2000-12-30 / Front Page

Crime Down In Rockaway

What A Difference A Year Makes
By Joan Ward George

Crime statistics continued to drop steadily across the entire Rockaway peninsula during 2000 with some dramatic decreases in the 100 Precinct in murder, assault, burglary and grand larceny.

Major crime categories such as murder, rape, robbery, assault, burglary, grand larceny and auto theft reached a total of 556 in 1999. For the reporting period of December 17, 1999 to December 17, 2000, the 100 Precinct had 508 total crimes in the major categories. This decrease by 8.63 percent is two percent better than the average decrease across all Queens Borough South precincts.

The 100 Precinct reported 11 rapes this year as compared to 3 in 2000; robbery was up by 3.3 percent from 91 in 1999 to 94 in 2000; and auto theft was up 6.0 percent from 67 in 1999 to 71 in 2000.

The 101 Precinct showed some declines in robbery, assault, burglary and grand larceny, with reported overall crimes in the major index categories of 1,414 for 1999 and 1,397 for the same period ending December 19, 2000. This represents an overall crime reduction in the 101 Precinct of 1.2 percent. There were seven murders in the 101 in 1999, compared to nine in 2000. Rapes rose from 22 in 1999 to 37 in 2000. Auto thefts were up 17.2 percent with 204 reported in 1999, as compared to 239 in 2000. However robbery was down 2.1 percent; assault down 5.8 percent; burglary down 8.6 percent; and grand larceny down 7.7 percent.

Although the decline in crime stats in the 101 Precinct might not appear all that impressive in the latest report, it is important to note that from July, 2000 to the first week in December, crime decreased 11 percent for the same period last year. Credit for this steady decline in major crimes has been given to 101 Precinct Commanding Officer Deputy Inspector Gary Scirica.

Scirica who was transferred from the 100 to the 101 Precinct in July, 2000 found the Far Rockaway precinct at a 10 percent increase in crime for the same period of the previous year.

Scirica approached the problems in the 101 Precinct with a three-fold initiative program. First, "Operation Riptide", which essentially meant the reorganization of the resources available to his command. These included, rearranging everyone’s work schedules so that their on-duty hours would coincide with the times when crimes were occurring in the precinct. Additionally, Scirica reached out to Queens Borough Patrol for help from their robbery, warrants, and gang units, as well as for additional narcotics coverage.

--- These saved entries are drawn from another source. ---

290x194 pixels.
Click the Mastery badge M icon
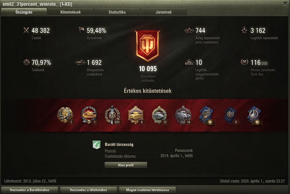244,62
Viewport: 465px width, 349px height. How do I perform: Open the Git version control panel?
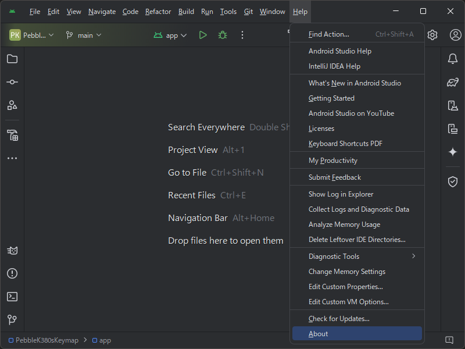(x=12, y=319)
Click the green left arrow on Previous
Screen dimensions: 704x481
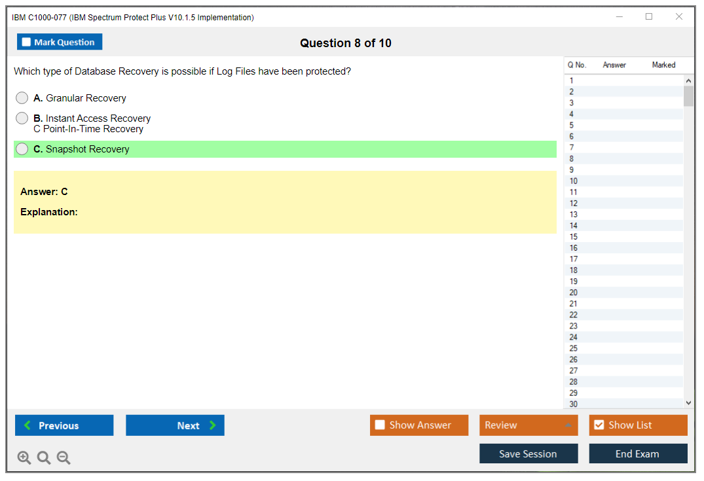(x=28, y=425)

"Operation Welcome Home" was also started up by Scirica recently at the 101 Precinct. This initiative calls for all parolees returning to residences in the neighborhood to actually report to their parole officers at the precinct. Therefore, when the parolees into see their parole officers, they know the police in the precinct are aware that they are back on the street, and the police are aware of any restrictions that might have been placed on them by their parole board.

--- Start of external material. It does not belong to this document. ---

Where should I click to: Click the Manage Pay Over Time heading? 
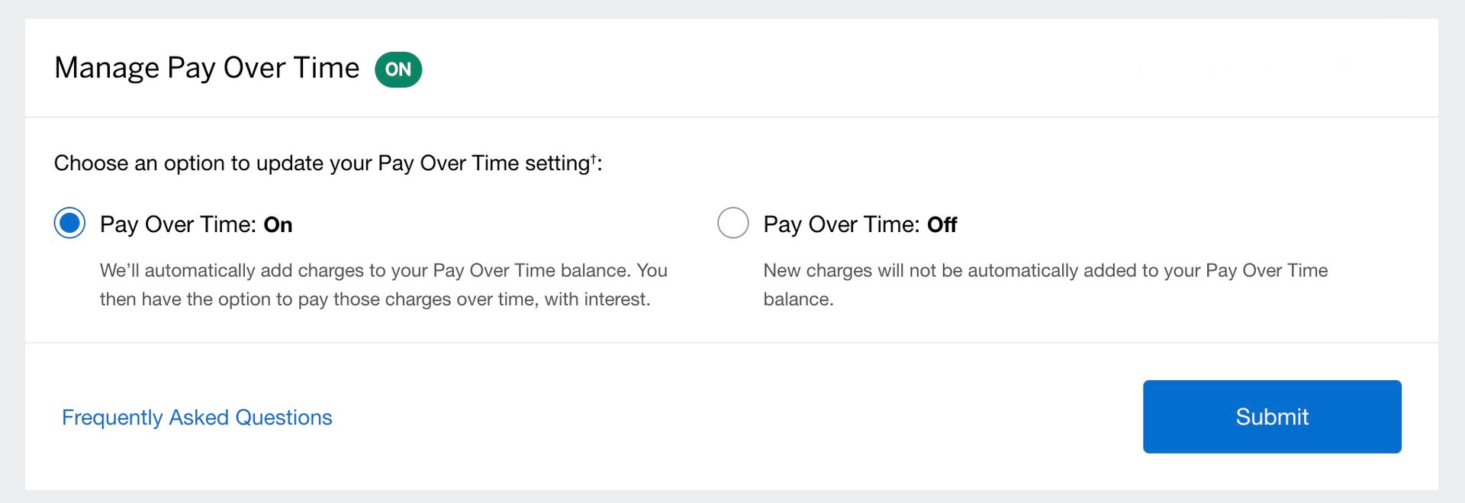pos(206,68)
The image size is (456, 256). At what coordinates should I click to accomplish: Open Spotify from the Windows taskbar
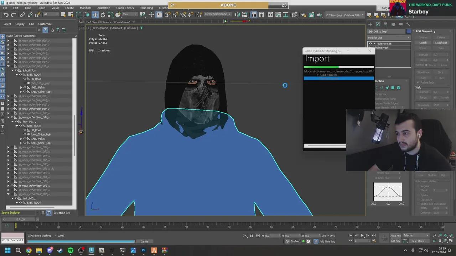click(71, 250)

Scirica attributes the steady decline in crime to the cops a the 101 Precinct. "They are taking a lot of guns off the street," Scirica said. "I also appreciate the community the way they take time out to work with the cops." According to Scirica, the two basic things that make it possible to fight crime are the cops and the community working together toward that common goal.

100 Precinct Commander Captain John Miller attributes his command’s decline in major crimes this year to the cops just working harder and harder. "The really big thing we have going for us in the 100 Precinct is that we have a really good liaison with the community and they let us know what is going on and that’s how we are able to keep on top of things," Miller said.

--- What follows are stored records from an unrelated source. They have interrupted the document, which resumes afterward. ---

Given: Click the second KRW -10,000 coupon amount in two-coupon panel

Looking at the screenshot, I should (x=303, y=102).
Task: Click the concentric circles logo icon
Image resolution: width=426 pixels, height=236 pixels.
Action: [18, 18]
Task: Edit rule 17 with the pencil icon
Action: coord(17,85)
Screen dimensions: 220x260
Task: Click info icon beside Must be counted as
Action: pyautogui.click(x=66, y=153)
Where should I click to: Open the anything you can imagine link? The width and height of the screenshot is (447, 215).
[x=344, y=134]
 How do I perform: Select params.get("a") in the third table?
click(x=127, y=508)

Deputy Inspector Michael Morley, Operations Commander, Patrol Borough Queens South, credits the steady reduction in crime in the 100 and 101 Precincts directly to Scirica and Miller. "They are very effective commanding officers who are constantly watching out to improve quality of life in the Rockaways and they utilize effective crime strategies and follow up on all leads," Morley said. Prior to his promotion to Deputy Inspector and transfer to the borough command, Morley served as the commanding officer of both the 100 and 101 Precincts.

Both commanding officers stress that the citizens of Rockaway continue in their efforts of staying involved with community issues. If something or someone seems suspicious, the police want you to let them know. You don’t have to get involved directly, in fact, you should not. However, keeping an eye out for yourself, your family and your neighborhood and keeping contact with your local police is a good way to continue the crime decline on the peninsula.

After studying the most recent crime statistics report Queens District Attorney Richard A. Brown announced last week that the precincts that compromise Queens South, including the 100 and 101 Precincts, major crimes have declined again this year overall by 6.71 percent.

"The Police Department’s crime control strategies and our office’s focus on career criminals and other violent predators continues to drive down the rate of robberies, burglaries and other violent street crime," Brown said. "In addition, our office’s proactive investigations of organized narcotics trafficking across Queens has also helped eliminate much of the violence that ordinarily plagues areas afflicted by drug trafficking. It is clear that enhanced investigative efforts and heightened narcotics enforcement, as well as our persistence in convicting career criminals and repeat offenders, have ad a major impact on crime in Queens County."